(Dataset rows)
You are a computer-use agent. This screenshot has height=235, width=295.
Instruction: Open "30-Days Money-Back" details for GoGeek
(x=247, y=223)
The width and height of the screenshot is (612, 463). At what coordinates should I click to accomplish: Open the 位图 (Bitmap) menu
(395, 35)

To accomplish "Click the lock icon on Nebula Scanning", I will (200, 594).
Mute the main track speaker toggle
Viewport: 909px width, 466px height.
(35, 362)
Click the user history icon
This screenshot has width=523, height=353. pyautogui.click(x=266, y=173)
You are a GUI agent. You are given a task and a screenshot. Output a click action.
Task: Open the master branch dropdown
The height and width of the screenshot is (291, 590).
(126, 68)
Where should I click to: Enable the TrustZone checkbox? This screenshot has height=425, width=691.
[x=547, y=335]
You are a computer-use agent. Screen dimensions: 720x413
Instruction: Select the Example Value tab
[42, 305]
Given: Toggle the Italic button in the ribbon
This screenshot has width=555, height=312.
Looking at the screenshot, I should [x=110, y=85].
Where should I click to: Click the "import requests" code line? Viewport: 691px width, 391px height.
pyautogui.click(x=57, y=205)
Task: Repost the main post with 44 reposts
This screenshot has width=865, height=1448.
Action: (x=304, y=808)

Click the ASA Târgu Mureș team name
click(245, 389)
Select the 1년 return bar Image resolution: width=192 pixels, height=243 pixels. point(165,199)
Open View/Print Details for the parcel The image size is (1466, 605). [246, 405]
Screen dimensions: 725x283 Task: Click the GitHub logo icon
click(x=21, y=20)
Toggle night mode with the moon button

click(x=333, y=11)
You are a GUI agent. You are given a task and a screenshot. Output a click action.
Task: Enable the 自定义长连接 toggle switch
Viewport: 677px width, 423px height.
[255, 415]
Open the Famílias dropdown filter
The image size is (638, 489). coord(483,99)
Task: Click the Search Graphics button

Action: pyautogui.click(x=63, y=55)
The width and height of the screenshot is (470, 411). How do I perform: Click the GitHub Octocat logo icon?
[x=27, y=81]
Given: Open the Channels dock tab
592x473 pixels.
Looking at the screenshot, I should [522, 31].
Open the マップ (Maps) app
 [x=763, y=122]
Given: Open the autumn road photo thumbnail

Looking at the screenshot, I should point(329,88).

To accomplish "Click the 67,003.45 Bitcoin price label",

## [WHAT IS NEEDED]
Recast the rows above as a JSON list of strings with one string per line, leaving out blank lines.

## [TASK SOLUTION]
[
  "You are a computer-use agent. This screenshot has height=235, width=295.",
  "Instruction: Open \"30-Days Money-Back\" details for GoGeek",
  "(x=247, y=223)",
  "The width and height of the screenshot is (612, 463). At what coordinates should I click to accomplish: Open the 位图 (Bitmap) menu",
  "(395, 35)",
  "To accomplish \"Click the lock icon on Nebula Scanning\", I will (200, 594).",
  "Mute the main track speaker toggle",
  "Viewport: 909px width, 466px height.",
  "(35, 362)",
  "Click the user history icon",
  "This screenshot has width=523, height=353. pyautogui.click(x=266, y=173)",
  "You are a GUI agent. You are given a task and a screenshot. Output a click action.",
  "Task: Open the master branch dropdown",
  "The height and width of the screenshot is (291, 590).",
  "(126, 68)",
  "Where should I click to: Enable the TrustZone checkbox? This screenshot has height=425, width=691.",
  "[x=547, y=335]",
  "You are a computer-use agent. Screen dimensions: 720x413",
  "Instruction: Select the Example Value tab",
  "[42, 305]",
  "Given: Toggle the Italic button in the ribbon",
  "This screenshot has width=555, height=312.",
  "Looking at the screenshot, I should [x=110, y=85].",
  "Where should I click to: Click the \"import requests\" code line? Viewport: 691px width, 391px height.",
  "pyautogui.click(x=57, y=205)",
  "Task: Repost the main post with 44 reposts",
  "This screenshot has width=865, height=1448.",
  "Action: (x=304, y=808)",
  "Click the ASA Târgu Mureș team name",
  "click(245, 389)",
  "Select the 1년 return bar Image resolution: width=192 pixels, height=243 pixels. point(165,199)",
  "Open View/Print Details for the parcel The image size is (1466, 605). [246, 405]",
  "Screen dimensions: 725x283 Task: Click the GitHub logo icon",
  "click(x=21, y=20)",
  "Toggle night mode with the moon button",
  "click(x=333, y=11)",
  "You are a GUI agent. You are given a task and a screenshot. Output a click action.",
  "Task: Enable the 自定义长连接 toggle switch",
  "Viewport: 677px width, 423px height.",
  "[255, 415]",
  "Open the Famílias dropdown filter",
  "The image size is (638, 489). coord(483,99)",
  "Task: Click the Search Graphics button",
  "Action: pyautogui.click(x=63, y=55)",
  "The width and height of the screenshot is (470, 411). How do I perform: Click the GitHub Octocat logo icon?",
  "[x=27, y=81]",
  "Given: Open the Channels dock tab",
  "592x473 pixels.",
  "Looking at the screenshot, I should [522, 31].",
  "Open the マップ (Maps) app",
  " [x=763, y=122]",
  "Given: Open the autumn road photo thumbnail",
  "Looking at the screenshot, I should point(329,88).",
  "To accomplish \"Click the 67,003.45 Bitcoin price label\","
]